Favorable Outcomes for TCAR Versus CEA Presented at Vascular Annual Meeting
June 13, 2019—Silk Road Medical, Inc. announced real-world data from the ongoing TransCarotid Artery Revascularization (TCAR) Surveillance Project evaluating the treatment of patients with carotid artery disease at risk for stroke. Mahmoud B. Malas, MD, Principal Investigator of the TCAR Surveillance Project, presented, “Outcomes of Transcarotid Revascularization with Dynamic Flow Reversal Versus Carotid Endarterectomy in the Transcarotid Revascularization Surveillance Project,” at the Society for Vascular Surgery's (SVS) Vascular Annual Meeting held June 12–15 in National Harbor, Maryland.
The study's text and tables by Malas et al are available online in SVS's Journal of Vascular Surgery (2019;69:e95–e96).
The TCAR Surveillance Project, a key initiative of the SVS's Vascular Quality Initiative (VQI), is an open-ended registry intended to compare real-world patient outcomes between TCAR and carotid endarterectomy (CEA).
TCAR, which combines surgical principles of neuroprotection with endovascular techniques to treat blockages in the carotid artery while avoiding passing through the aortic arch, is performed with Silk Road Medical's Enroute transcarotid stent in conjunction with the Enroute transcarotid neuroprotection system (NPS). The NPS is used to directly access the common carotid artery and initiate high-rate temporary blood flow reversal to protect the brain from stroke while delivering and implanting the Enroute stent.
According to the company, the study evaluated patients between 2015 and 2018, with 5,716 patients receiving TCAR compared to 44,442 patients receiving CEA, with 5,160 patients in each group analyzed using propensity score matching.

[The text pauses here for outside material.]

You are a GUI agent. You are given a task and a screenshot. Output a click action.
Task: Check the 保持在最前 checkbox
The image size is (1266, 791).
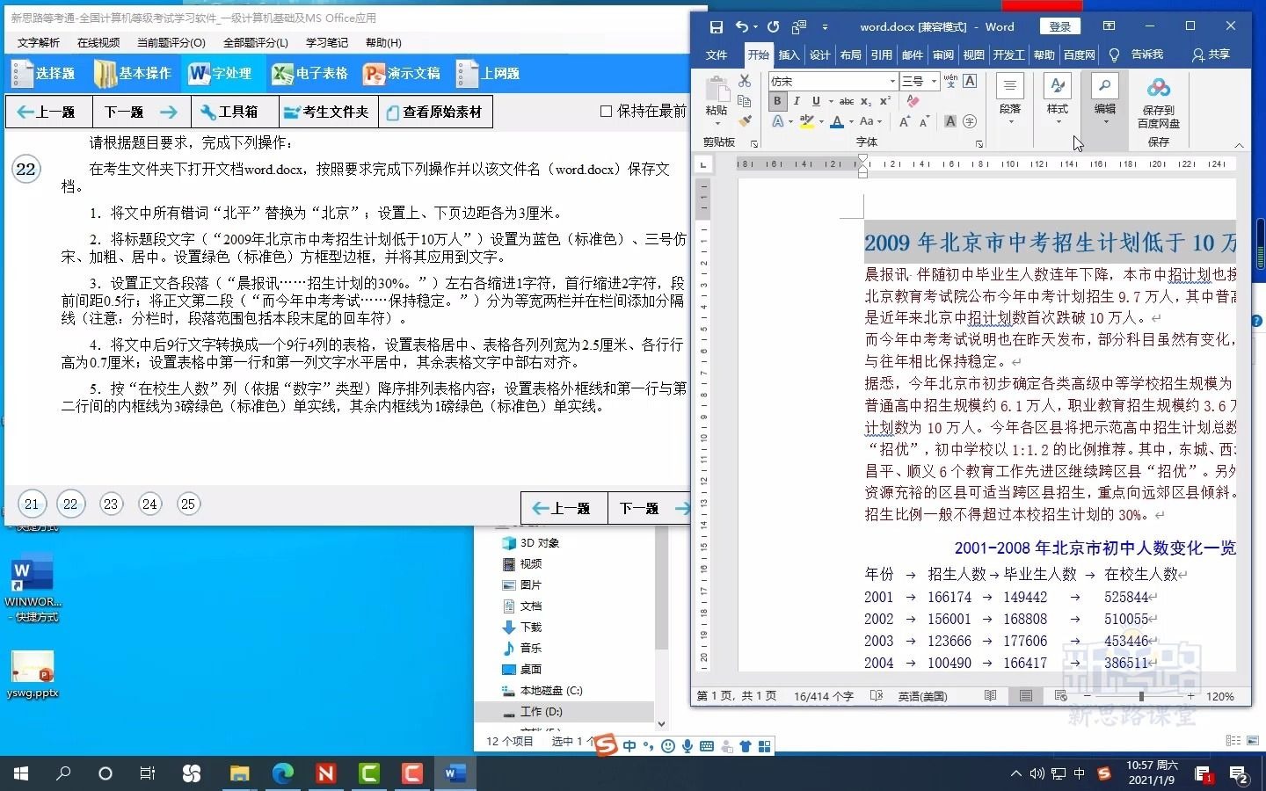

Dr. Malas reported that there were no statistical differences noted between TCAR and CEA for in-hospital stroke (odds ratio [OR], 0.8; P = .19) or in-hospital stroke and death (OR, 0.77; P = .09).
Other key findings for TCAR compared to CEA include:
- 59% lower odds of in-hospital myocardial infarction (OR, 0.41; P < .001)
- 87% lower odds of in-hospital cranial nerve injury (OR, 0.13; P < .001)
- 35% lower odds of in-hospital stroke, death, and myocardial infarction (OR, 0.65; P < .01)
- 26% lower odds of hospital stay longer than 1 day (OR, 0.74; P < .001)
- 25% lower odds of nonhome discharge (OR, 0.75; P < .001)
In the company's announcement, Dr. Malas commented, “The results of the TCAR Surveillance Project are overwhelmingly positive on a large data set of patients, showing, for the first time, significantly lower odds of composite in-hospital stroke, death, and myocardial infarction compared to CEA. TCAR had statistically equivalent in-hospital stroke and death rates as CEA, with significantly lower odds of myocardial infarction and cranial nerve injury. Additionally, there was a significant reduction in mortality at 30 days and 1 year, likely attributable to the reduction in myocardial infarction. Patients clearly benefit from TCAR’s less invasive approach, and with these data and future studies with similar results, I believe TCAR may become the standard of care.”
In a separate risk-adjusted analysis looking at 30-day and 1-year follow-up, the results for TCAR compared to CEA were as follows:
- 34% lower odds of 30-day death (OR, 0.66; P = .03)
- 46% lower odds of 30-day stroke and death (OR, 0.54; P = .02)
- 53% lower odds of 30-day stroke, death, and myocardial infarction (OR, 0.47; P < .01)
- 23% lower odds of 1-year mortality (OR, 0.77; P = .02)
Previously, data from the VQI's TCAR Surveillance Project showed that TCAR compared to CEA resulted in similar rates of in-hospital stroke and death with shorter operating room time and fewer cranial nerve injuries. Marc Schermerhorn, MD, presented these findings at the 45th annual VEITHsymposium held November 13–17, 2018, in New York, New York.